Finalmente posso parlare, passata è la tempesta, durante la quale volutamente mi sono imposto il silenzio, non volendo per nulla al mondo apparire partigiano di taluna o tal’altra delle parti in competizione,
nutrendo verso tutte indistintamente un sovrano disprezzo intellettuale, a causa del quale non sono andato a votare.
Ma ora fra tanti, politici giornalisti commentatori analisti, che cinguettano ballonate sul come e il perché, voglio dire anche la mia. E secondo me per capire bisogna preliminarmente procedere ad una riconversione totale delle proprie categorie mentali, riadattandole alle profonde e rapide mutazioni in atto della composizione delle società attuali. Mutazioni che hanno determinato a loro volta una mutazione del processo genetico del valore del contenuto e del significato del voto quale strumento di espressione della classe dirigente.
Una volta si votava per appartenenza, ad una classe ad un ceto ad una categoria ad una professione ad una tradizione ad una concezione della vita e di conseguenza ad un partito e si votava per le persone che incarnavano o dicevano di condividere quegli stessi valori in cui ciascun elettore si identificava. L’operaio, il borghese, il professionista, la casalinga, il benestante, l’industriale, il contadino, il professore, il cattolico, il laico, votavano in un certo modo in base alla propria rispettiva appartenenza e votavano per certe persone dando loro una delega in bianco a rappresentarli. Perciò si chiamava democrazia rappresentativa. Ora non più.

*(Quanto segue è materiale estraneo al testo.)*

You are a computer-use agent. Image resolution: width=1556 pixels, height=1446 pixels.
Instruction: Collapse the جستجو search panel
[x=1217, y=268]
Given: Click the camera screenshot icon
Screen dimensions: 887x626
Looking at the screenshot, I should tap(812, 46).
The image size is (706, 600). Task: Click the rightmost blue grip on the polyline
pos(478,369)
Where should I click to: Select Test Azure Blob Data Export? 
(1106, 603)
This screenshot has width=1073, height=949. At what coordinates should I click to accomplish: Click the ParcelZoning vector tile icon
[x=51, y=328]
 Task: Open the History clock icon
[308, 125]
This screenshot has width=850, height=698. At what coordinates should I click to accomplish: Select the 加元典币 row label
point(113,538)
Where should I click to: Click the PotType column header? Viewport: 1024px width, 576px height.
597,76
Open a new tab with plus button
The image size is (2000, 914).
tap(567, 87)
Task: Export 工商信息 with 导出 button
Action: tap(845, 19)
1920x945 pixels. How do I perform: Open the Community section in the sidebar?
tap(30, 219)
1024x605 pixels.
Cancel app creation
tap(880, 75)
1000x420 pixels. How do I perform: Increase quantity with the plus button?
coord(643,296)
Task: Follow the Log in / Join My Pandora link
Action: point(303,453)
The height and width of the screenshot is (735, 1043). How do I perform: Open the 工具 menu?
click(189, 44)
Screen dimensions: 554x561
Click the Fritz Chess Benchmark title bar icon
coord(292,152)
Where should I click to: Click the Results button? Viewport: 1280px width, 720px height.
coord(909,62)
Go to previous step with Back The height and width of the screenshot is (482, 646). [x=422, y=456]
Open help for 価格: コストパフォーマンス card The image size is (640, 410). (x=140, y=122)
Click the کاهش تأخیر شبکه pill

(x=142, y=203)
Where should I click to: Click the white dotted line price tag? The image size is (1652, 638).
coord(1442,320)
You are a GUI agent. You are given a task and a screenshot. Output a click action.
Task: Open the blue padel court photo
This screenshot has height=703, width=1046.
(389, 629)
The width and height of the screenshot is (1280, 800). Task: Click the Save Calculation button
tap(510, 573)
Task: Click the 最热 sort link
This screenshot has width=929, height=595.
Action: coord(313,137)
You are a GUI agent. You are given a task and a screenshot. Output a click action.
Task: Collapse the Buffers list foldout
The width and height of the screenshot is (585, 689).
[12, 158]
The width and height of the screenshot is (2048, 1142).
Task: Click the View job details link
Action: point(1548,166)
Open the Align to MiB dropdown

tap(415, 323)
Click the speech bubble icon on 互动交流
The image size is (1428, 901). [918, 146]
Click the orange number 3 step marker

Non c’entra niente se Renzi ha sbagliato o no, se è simpatico o no, se il governo ha fatto bene o male, se tornano i fascisti o no, se il PD si è scisso, se la sinistra è più o meno di sinistra, se l’Europa ci danneggia o ci aiuta, se ci sono o no i migranti, se ha ragione D’Alema o Salvini o Berlusconi. Non si spiegano così le dimensioni del terremoto elettorale che si è verificato. Ho sentito dire in televisione, non so da chi, una saggia parola “L’Umanesimo è finito”.
Ora contano le cose, il denaro e la comunicazione virtuale. Non si vota più per le persone o per le idee. La gente vota per dire a quelli che governeranno, chiunque sia, ciò che vogliono e che chiedono che loro facciano, l’elettore vuol esser lui a dettare l’agenda, non vuol più dare deleghe in bianco. Aspira alla democrazia diretta, non vuole più la democrazia rappresentativa.
Con questo voto gli italiani hanno detto che vogliono: più aiuto dallo Stato in economia, in assistenza, in previdenza, nelle calamità, più lavoro, che non gliene frega niente dello spread, del PIL e del debito pubblico, più sicurezza, più chiarezza, più giustizia, meno Europa, meno burocrazia, meno globalizzazione. E vogliono che i loro governanti siano persone qualunque, angioletti con l’aureola, molto gentiloni, senza autorità, senza ambizioni, asessuati e mezzo morti di fame. Tutte cose difficili da mettere insieme. Chiamatelo populismo, se volete, ma con una Costituzione che dice che la sovranità appartiene al popolo, populismo e democrazia sono la stessa cosa. Pronti a sbaraccarli appena non li soddisfano.
Attenzione! Può darsi che di questo passo prima o poi rifiuterà persino il voto. E’ questo il vero pericolo, non quei quattro scalmanati in camicia nera, l’eclisse del voto quale libero strumento di espressione della classe dirigente.
Del resto, quando questo strumento è stato adottato, nel mondo, da regimi come quelli di Turchia, Iraq, Iran, Afganistan, Russia, Egitto, Stati tribali africani, ove ha il peso e il valore che ha, quale valore può più avere in questi minuscolo angolo di mondo che è l’Europa se non quello di reperto archeologico.
Forse quel Casaleggio padre, prematuramente scomparso, doveva essere un gran cervello, che abbiamo sottovalutato per la sua scarsa presenza mediatica, focalizzandoci su Grillo che era soltanto il megafono strillazzante di una filosofia politica ben più profonda che aveva capito in anticipo il corso delle mutazioni epocali in atto. Non a caso la democrazia diretta, il vincolo di mandato, lo strumento mediatico, l’indifferenza alle classificazioni di destra e sinistra, rappresentano le linee direttrici del patrimonio culturale di fondo dei 5 Stelle che li ha portati all’attuale successo.